Tent camps sheltering earthquake victims in devastated northern Pakistan may be needed for another six months, a U.N. official said Saturday, as the United States signed a US$200 million grant for rebuilding the country. Visiting U.S. Undersecretary of State Nicholas Burns signed over the aid money, part of US$510 million earlier pledged by Washington, the U.S. Embassy in Islamabad said. The grant covers four years, with the first US$15 million available Saturday.
Burns said the money would go toward rebuilding schools and hospitals destroyed when the massive Oct. 8 quake struck Pakistan's Kashmir region and surrounding areas. The aid came after a United Nations report said the harsh Himalayan winter was testing the "strength and resilience of the population as well as the capacity of the humanitarian community to deliver much-needed relief."
By summer, some people whose homes were reduced to rubble, washed away in floods or buried in landslides will still need temporary shelter, said Ben Malor, a spokesman for the U.N. Office for the Coordination of Humanitarian Affairs. "We want to believe at this point that the number will be small," he said Saturday.
The OCHA report, released Friday, says safe drinking water is available to only about 47 percent of 810,000 refugees initially targeted for the winter, while access to latrines is available to only about 138,000 about half the number that authorities hoped to provide under its winter plan.
The assessment highlights the misery felt by nearly 3.5 million people left without their homes in freezing conditions by the 7.6-magnitude earthquake. Heavy snow and rain have forced repeated suspensions of aid flights, while a wave of landslides has cut off deliveries by trucks.
The earthquake killed 87,000 people, but aid workers worry the death toll will rise as winter weather intensifies hunger and misery. Many are without adequate shelter, clothing and are heavily reliant on food aid.
"Given existing conditions, it can be expected that a good number of camps will have to be maintained for another six months," the report said. But OCHA also noted that a much-feared spike in deaths due to winter weather has so far failed to materialize, despite an increase in cold-related illnesses.
A shortage of female doctors is hindering treatment of women, many of whom are reluctant to be examined by male physicians, the report said. In a field hospital near the city of Muzaffarabad, the capital of Pakistan-administered Kashmir, doctors have seen a surge in patients suffering from illnesses such as pneumonia, 1,400 people in the past two days, according to Dr. Ghulam Resool.
Nearly three-quarters of the patients are children, he said. Among the victims was Qasim Jan, who brought her 8-year-old daughter to be treated for pneumonia, which she blamed on safety guidelines prohibiting fires in tents.

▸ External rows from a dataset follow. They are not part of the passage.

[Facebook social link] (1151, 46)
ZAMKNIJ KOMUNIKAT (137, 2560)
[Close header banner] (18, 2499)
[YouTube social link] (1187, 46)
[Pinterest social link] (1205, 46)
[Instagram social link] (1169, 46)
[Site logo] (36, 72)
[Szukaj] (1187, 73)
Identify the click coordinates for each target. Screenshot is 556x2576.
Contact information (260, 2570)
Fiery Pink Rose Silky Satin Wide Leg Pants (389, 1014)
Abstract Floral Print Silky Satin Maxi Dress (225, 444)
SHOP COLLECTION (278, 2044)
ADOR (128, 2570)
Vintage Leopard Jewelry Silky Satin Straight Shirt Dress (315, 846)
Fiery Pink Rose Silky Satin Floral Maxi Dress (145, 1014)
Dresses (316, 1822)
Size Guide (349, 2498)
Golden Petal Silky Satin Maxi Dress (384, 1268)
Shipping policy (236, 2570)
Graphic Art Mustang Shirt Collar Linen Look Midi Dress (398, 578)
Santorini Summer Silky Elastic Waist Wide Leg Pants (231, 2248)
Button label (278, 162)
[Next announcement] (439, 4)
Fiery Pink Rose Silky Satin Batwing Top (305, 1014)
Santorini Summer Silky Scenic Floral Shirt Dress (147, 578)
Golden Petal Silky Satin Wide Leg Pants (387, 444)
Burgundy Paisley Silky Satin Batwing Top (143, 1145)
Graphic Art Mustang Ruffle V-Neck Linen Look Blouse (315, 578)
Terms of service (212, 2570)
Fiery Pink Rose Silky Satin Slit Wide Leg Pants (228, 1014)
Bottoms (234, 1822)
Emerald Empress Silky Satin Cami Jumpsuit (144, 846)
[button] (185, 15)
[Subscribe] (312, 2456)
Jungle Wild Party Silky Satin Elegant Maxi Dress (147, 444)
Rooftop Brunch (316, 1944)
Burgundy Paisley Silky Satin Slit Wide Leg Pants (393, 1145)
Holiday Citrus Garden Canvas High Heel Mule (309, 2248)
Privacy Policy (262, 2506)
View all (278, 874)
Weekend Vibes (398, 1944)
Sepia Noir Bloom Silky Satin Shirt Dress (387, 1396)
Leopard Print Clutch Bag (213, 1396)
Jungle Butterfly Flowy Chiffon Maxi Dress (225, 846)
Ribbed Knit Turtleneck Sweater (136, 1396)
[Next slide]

"It's impossible for me to light a fire and keep the tent warm," Jan said. "Due to this, my daughter has fallen ill." The United Nations warned earlier this week that conditions may further deteriorate with the spring thaw, when landslides could be triggered on waterlogged mountains and rivers swelled with snow melt could burst their banks and cause widespread flooding, reports the AP. N.U.